Statistics Threads: For each person we have one statistics thread. The role of the statistic thread is to collect and visualize the data returned from the data server for the given person.

The number of persons is fixed to three in this MP (Joe Smith, Jane Smith, and John Doe). The number of data requests per person and the number of worker threads are to be passed as arguments to the invocation of the client program. The request threads generate the requests and deposit them into a bounded buffer, and the worker threads remove requests from this buffer to forward to the data server. The size of this buffer is passed as an argument to the client program. When the replies come back, they are forwarded to the appropriate statistics thread. The best way to forward these replies is again by depositing them into bounded buffers, in this case one per statistics thread.

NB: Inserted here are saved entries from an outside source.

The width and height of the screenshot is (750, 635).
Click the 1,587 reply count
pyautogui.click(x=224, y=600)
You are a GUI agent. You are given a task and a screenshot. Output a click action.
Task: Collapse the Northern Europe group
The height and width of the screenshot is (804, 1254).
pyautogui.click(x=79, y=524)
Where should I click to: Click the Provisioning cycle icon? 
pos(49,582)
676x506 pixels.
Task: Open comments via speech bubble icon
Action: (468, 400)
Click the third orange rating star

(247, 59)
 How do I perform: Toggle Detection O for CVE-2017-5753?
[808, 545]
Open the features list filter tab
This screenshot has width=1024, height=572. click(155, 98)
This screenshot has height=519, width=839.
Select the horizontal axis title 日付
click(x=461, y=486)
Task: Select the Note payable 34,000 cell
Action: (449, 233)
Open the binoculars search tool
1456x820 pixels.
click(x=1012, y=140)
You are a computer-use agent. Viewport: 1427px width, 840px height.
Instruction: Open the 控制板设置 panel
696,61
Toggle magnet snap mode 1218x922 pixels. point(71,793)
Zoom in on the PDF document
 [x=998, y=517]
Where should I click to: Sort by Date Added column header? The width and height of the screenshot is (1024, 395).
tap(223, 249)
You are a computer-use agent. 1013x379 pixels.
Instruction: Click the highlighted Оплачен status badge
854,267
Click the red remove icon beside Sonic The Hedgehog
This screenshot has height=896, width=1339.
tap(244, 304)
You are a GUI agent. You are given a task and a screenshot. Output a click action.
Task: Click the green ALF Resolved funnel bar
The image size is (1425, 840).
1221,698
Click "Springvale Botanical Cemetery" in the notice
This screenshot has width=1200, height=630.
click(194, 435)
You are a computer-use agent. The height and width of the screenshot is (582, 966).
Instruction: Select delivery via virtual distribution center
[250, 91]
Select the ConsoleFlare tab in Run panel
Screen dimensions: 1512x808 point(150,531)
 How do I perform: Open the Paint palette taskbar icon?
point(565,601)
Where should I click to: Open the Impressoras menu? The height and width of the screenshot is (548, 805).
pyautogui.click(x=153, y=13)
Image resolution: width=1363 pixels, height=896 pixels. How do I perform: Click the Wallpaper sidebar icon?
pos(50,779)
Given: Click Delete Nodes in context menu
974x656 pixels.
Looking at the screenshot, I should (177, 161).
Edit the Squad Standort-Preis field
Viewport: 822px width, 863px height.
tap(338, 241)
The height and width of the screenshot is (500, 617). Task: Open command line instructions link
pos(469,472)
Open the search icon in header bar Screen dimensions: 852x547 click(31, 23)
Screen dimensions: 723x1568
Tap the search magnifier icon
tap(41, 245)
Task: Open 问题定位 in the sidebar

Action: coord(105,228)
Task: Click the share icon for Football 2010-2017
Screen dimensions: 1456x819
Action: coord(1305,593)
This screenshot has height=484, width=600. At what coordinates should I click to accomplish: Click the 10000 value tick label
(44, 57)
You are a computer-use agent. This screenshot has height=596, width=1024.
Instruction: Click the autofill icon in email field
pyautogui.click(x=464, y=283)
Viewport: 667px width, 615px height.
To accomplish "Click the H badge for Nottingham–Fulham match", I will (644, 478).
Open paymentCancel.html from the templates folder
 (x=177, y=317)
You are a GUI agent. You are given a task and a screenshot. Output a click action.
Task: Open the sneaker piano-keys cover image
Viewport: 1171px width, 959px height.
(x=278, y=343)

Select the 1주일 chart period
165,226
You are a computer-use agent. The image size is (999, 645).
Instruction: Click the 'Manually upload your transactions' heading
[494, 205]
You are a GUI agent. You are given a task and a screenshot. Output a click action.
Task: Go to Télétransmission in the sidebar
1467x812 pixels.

The client program is to be called in the following form:

client -n <number of data requests per person>

-b <size of bounded buffer between request and worker threads>

-w <number of worker threads>

The Solution Design

We will be discussing a more detailed specification and a solution approach in the lab. The solution will make heavy use of bounded buffers. We will first focus on the architecture of the solution, then figure out how to start up the various threads. When this works, we will think about how to cleanly terminate all threads when there are no more requests.

We will pay attention to come up with a solution that is resilient to future changes to the underlying architecture. For example, the client may be partitioned to run on two or more machines, with a visualization hosts rendering the collected data, and multiple client hosts sending requests to the data server.

You are free in how you want to specify the interface for your bounded buffer class. Some of you may want to have a generic bounded buffer using templates. Other may prefer to stay away from generics.

A few Points

A few points/hints to think about:

While you develop/debug your client, don’t fork off the server process yet. It is easier to debug the client by having the client run in a different window than the server. In this way, the outputs from the two processes are easier to read, as they don’t interleave. Only after you convinced yourself that things are working well, have the client fork off the server as you learned from MP2.

Make sure that your semaphore from MP2 works. You will be using it to implement a bounded buffer class, which you then can use to synchronize and pass data between request threads and the worker threads and between the statistics threads and the worker threads.

Make sure that you clean up everything correctly at the end. When the work is done, worker threads (or somebody on their behalf ) have to first send a quit request to the data server and then close the request channels. After all the worker threads are done, the main thread will have to send a quit request to the data server and then close the request channel and quit.

Depending on the configuration of your system, you may be limited in how many worker threads you can create before you run into difficulties. One limitation is the number of open file descriptors that you can have. The Request Channels between the client and the server each require two open-file descriptors. If you are limited to 256 open files max, which is often the case, you can create only up to about 126 worker threads (2 * 126 file descriptors for each thread, plus 3 file descriptors for the process, which makes for a grand total of 255 file descriptors in this case) before you get an error. See how many worker threads you can create!

What to Hand In

You are to hand in one file ZIP file, with called, which contains a directory called Submission. This directory contains all needed files for the TA to compile and run your program. This directory should contain at least the following files: client.C, dataserver.C, reqchannel.H/C, semaphore.H/C, bounded buffer.H/C, and makefile.

The expectation is that the TA, after typing make, will get a fully operational program called

client, which then can be tested.

Submit a report, called report.pdf, which you include as part of the directory Submission.

In this report you present a brief performance evaluation of your implementation of the client.

Measure the performance of the system with varying numbers of worker threads and sizes of the buffer. Does increasing the number of worker threads improve the performance? By how much? Is there a point at which increasing the number of worker threads does not further improve performance? Submit a report that compares the performance as a function of varying numbers of worker threads and buffer sizes.